Which brings us—as it must—to the small matter of capital punishment.
Considering that the Justice Department has sought the death penalty for Dzhokhar, we can safely assume it would have done the same for Tamerlan, who by all appearances would have been a more urgent candidate for it.
But I wonder: Might prosecutors have stopped with Tamerlan and settled on a life sentence for Dzhokhar, on the understanding that the former’s conduct was (slightly) more irredeemable than the latter’s? And, even if both were on the hook for execution, wouldn’t the jury be far more likely to endorse it for Tamerlan than for Dzhokhar?
In buying the theory that Tamerlan was the ringleader while Dzhokhar was a loyal foot soldier, wouldn’t a jury—and, by extension, our whole society—be content with executing just one of them? Wouldn’t that be a reasonable means of making a point about punishing evil without getting carried away—a way to balance justice with mercy?

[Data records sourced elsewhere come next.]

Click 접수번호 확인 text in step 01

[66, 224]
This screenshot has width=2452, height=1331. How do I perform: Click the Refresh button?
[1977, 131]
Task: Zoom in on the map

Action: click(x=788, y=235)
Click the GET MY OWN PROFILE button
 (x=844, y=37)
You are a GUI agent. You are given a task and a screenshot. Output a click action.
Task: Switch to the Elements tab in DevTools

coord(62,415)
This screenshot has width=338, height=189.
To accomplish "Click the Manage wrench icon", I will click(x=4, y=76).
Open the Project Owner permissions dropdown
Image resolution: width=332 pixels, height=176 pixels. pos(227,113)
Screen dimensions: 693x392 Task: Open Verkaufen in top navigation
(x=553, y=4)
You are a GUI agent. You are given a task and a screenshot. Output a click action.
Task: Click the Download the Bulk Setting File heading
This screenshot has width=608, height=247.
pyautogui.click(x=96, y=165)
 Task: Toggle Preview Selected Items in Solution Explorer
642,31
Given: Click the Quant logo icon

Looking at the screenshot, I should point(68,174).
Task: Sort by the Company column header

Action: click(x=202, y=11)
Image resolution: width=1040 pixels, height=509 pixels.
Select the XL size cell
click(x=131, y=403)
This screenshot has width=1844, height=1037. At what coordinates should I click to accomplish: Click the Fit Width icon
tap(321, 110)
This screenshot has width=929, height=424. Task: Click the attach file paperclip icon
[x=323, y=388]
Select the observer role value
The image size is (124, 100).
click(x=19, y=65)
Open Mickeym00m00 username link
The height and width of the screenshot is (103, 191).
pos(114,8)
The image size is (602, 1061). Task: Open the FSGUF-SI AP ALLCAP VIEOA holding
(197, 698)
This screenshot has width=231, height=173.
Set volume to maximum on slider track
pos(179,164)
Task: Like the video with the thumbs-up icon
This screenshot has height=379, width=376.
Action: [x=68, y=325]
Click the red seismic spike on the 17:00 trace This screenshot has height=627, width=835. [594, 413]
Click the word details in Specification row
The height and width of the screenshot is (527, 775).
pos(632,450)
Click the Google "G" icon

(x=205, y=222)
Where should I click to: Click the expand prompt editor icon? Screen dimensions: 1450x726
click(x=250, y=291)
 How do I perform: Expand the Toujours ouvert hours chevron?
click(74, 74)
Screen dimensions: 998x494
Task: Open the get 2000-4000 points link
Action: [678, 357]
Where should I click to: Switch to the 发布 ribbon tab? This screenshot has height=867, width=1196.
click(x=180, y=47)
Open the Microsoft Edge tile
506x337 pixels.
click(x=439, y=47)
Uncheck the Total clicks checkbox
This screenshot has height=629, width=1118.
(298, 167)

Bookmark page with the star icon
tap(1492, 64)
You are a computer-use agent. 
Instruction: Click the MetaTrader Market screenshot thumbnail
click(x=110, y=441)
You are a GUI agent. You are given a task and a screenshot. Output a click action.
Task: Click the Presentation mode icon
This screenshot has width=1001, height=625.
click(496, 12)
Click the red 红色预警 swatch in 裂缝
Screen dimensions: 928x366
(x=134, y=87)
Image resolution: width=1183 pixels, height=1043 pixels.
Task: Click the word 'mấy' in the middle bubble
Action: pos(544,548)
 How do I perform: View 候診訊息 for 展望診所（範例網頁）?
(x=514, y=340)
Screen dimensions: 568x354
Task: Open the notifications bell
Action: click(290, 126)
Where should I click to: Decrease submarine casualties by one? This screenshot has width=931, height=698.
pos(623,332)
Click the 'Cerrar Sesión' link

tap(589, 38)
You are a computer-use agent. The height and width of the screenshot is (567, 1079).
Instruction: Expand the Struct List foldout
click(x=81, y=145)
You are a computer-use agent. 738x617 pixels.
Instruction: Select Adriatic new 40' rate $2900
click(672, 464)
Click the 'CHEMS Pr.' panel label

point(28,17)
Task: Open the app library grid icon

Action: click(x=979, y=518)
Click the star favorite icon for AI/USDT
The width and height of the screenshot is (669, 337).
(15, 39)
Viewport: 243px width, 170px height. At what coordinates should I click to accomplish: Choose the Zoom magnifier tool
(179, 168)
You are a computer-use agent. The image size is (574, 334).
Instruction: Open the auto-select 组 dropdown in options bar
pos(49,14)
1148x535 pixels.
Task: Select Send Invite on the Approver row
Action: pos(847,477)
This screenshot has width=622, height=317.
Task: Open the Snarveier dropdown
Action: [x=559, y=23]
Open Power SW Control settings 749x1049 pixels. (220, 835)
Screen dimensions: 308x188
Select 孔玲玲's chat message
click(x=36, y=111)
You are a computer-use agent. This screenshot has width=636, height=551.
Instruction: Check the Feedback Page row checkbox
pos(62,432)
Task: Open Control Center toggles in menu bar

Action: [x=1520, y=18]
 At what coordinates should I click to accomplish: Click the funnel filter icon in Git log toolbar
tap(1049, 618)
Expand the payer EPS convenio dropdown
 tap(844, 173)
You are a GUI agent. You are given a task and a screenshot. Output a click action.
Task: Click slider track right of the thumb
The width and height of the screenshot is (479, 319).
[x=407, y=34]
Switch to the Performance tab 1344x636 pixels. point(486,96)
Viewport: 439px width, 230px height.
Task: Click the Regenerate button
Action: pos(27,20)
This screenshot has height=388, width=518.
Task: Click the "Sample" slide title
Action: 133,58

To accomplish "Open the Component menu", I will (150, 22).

But of course we don’t have that option, and that leads us to a discomforting possibility: We are going to punish Dzhokhar as if he were his brother. We are going to harness the righteous ire meant for two people and unleash it upon the only one who is available to receive it, because, dammit, somebody’s gotta die for what happened on April 15, 2013, and if it’s the least-deserving of the two, that’s close enough.
In other words, we are in danger of blurring the line between justice and vengeance. We are prepared to execute a criminal not so much because he deserves it as because it would make us feel better.
This is problematic, because it gets perilously close to turning Dzhokhar Tsarnaev into a martyr. We would be killing him in retribution for his brother’s crimes, in addition to his own. In effect, he would be dying for another person’s sins. Are we sure that’s what we want him to be remembered for?
But then that’s always the risk you run when capital punishment enters the equation: Lending pity to someone who deserves none.
Among the reasons that Tamerlan’s premature death is a shame is how it robbed us of a more honest reckoning with capital punishment itself.
Like Timothy McVeigh, the most infamous death row inmate in modern times, Tamerlan presents a real challenge to death penalty opponents such as myself: He killed and maimed indiscriminately—in a setting containing a large number of families with young children, no less—and his guilt is absolutely beyond doubt. Combine this with his long criminal record and his unambiguously adult status (he was 26; Dzhokhar was 19), and you have about as clear-cut a death row candidate as you’re ever likely to find. Indeed, so long as the death penalty still exists at all, how could you possibly justify forgoing it here?
Having Tamerlan in the courtroom would have allowed us to fully hash out the Marathon tragedy once and for all. To have all members of civilized society look evil in the face and arrive at some kind of catharsis.
Instead, we have to settle for the second-most reprehensible specimen to inflict himself on the people of greater Boston, and to do with him what he has coming.
Let us just make sure that that is all that we do.